On aura rarement vu, réunis pour un même événement, autant de propriétaires et de dirigeants de grands domaines. De Pauillac à Saint-Émilion, de Pomerol à Pessac-Léognan, de Sauternes à Margaux, ils étaient des dizaines à être venus découvrir le verdict. Michelin est manifestement une marque puissante.
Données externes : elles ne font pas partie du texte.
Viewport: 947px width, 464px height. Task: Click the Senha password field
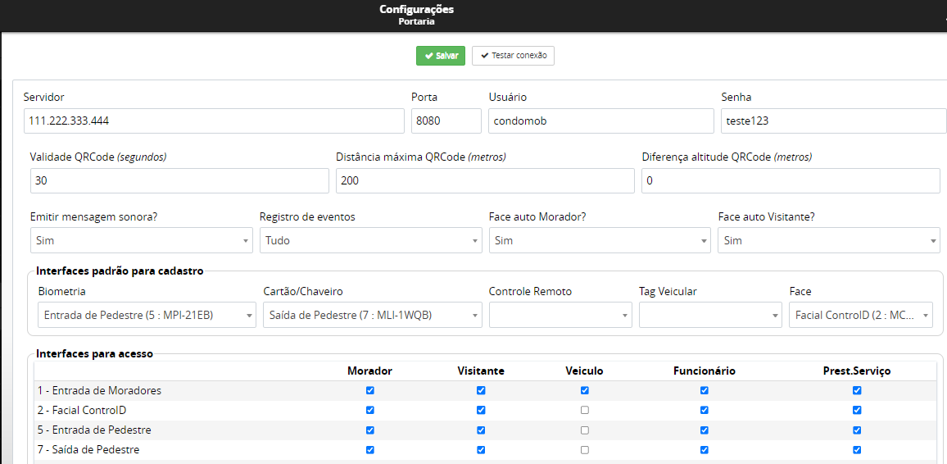point(831,121)
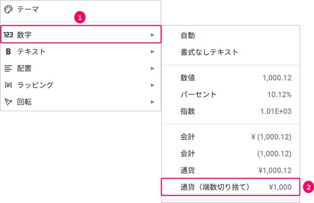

« Sur le modèle de ce que nous faisons dans plus de 70 pays pour les restaurants, et depuis 2024 pour les hôtels (des clefs sont décernées), les grappes viennent récompenser l’excellence. Elles seront revues tous les ans », a expliqué Gwendal Poullennec, directeur international du guide.

Qualité globale

Après la Bourgogne en juillet, la deuxième étape passait donc à Bordeaux. Au total, 62 propriétés sont récompensées : 9 obtiennent trois grappes, 16 en ont deux et 37 en ont une (1). Cinq critères ont été pris en compte : la qualité du terroir, la maîtrise des phases techniques dans les chais, l’identité du lieu à travers la « patte » des propriétaires, le goût et la qualité du vin lui-même, enfin, la tenue de cette qualité dans le temps, c’est-à-dire la capacité de vieillissement. Les grappes récompensent un domaine viticole dans sa globalité et non, comme on aurait pu le croire pour un guide, sa seule capacité à bien recevoir les visiteurs (œnotourisme).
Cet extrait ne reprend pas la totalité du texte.